* * * * *
The valley opened out beneath Edwin and his companions.
Off to the right the peak of Snowdon brooded, occasionally appearing across the swirling clouds of mist, but obscured for much of the time. Freshly fallen snow blanketed the rocks around them and the valley below, eerie in the darkness. But the storm had abated.
‘You see the end of the valley?’ asked Hywel. Edwin followed the king’s gaze, rubbing his numb hands as he did so. His teeth chattered.
‘Beyond the lake?’ he asked. Past the woods and the wide expanse of water at the far end of the valley, in the lea of Snowdon itself, was a pass.
Hywel nodded.
‘We must get through the pass before we reach Dinas Emrys,’ he said quietly, turning to his men, ‘Are we rested?’ he called. They said an affirmative with little enthusiasm. Edwin eyes the route below them.
A narrow sheep track zigzagged down through the boulders and scree, leading into the heather beneath the snowline, then down, deep down into the overgrown valley beyond. Where it began to flatten out in the lea of Snowdon, trees grew thickly; there were few near the lake, but more clustered around the cliff overhanging it.
Anything might live in those woods.
He shrugged. Nothing was to be gained by putting off the fateful day.
‘Come on,’ he said tiredly. He led the warriors at a jog down the mountainside.
Half an hour later, they were among the trees, following alongside the rushing river that tumbled down from the peak, and fed the lake ahead, which was now hidden from view.
‘We must go carefully through the trees,’ said Hywel, panting with exertion. ‘This valley has a bad reputation among men.’

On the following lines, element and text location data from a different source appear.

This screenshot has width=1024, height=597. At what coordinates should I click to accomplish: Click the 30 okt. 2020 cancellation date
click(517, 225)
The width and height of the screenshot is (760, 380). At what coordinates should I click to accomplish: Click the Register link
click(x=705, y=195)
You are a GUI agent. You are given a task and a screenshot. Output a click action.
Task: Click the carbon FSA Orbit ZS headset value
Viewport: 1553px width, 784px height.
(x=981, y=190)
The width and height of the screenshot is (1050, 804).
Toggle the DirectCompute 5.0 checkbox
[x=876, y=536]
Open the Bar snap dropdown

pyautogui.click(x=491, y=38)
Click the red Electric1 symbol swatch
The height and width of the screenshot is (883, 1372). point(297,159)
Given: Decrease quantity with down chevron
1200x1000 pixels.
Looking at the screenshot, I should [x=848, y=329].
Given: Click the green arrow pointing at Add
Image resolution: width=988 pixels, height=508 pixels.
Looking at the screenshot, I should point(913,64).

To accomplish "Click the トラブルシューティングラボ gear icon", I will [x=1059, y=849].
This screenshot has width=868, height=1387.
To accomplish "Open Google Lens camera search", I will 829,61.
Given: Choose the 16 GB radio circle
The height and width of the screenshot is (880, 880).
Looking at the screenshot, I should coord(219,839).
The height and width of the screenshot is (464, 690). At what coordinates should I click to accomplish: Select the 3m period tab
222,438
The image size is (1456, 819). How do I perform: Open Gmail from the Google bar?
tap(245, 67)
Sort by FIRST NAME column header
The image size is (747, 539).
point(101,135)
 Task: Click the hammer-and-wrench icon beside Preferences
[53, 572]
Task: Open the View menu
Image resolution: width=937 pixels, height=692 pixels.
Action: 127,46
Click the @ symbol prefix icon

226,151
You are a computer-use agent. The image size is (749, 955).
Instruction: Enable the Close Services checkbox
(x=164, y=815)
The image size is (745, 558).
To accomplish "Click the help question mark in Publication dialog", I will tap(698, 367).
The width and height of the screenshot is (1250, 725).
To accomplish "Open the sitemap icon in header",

‘Nothing we meet with can be worse than the world that will await us if we don’t put paid to Queen Cynethryth’s scheme,’ Edwin said, jogging onward. Briefly, he considered how strange it was that he, Edwin the Lawless, one of the most notorious robbers and rogues in Mercia, should now be striving to save his kingdom. He dismissed the thought, and hurried on through the woods.
The attack was swift.
They were nearing the area where the trees began to thin, near the edge of the wide lake, when Edwin heard a muted gurgle from one of the warriors behind him. He turned quickly, to see the man at the rear being dragged struggling into the bushes. The others turned at Edwin’s shouted.
‘What is it? Who’s attacking?’ panted Llewellyn.
‘Aroo-AROO-aroo!’
Suddenly, the trees rained woodwoses.
Someone flung Edwin a sword, and as one, the warriors struggled to hack a path through the growing ring of wild men. Men screamed in terror and pain as woodwoses tore them apart with their claws, sank their teeth into living flesh, splintered skulls and smashed bones. But soon the surviving warriors’ weapons were black with the blood of the beastmen. They began to cut their way through the press.
‘Into the open!’ shouted Hywel. ‘We’ll be able to see them coming, there!’
He urged his men onward, leaving the tattered corpses of the dead lying beneath the trees. Undeterred, the woses surged after them.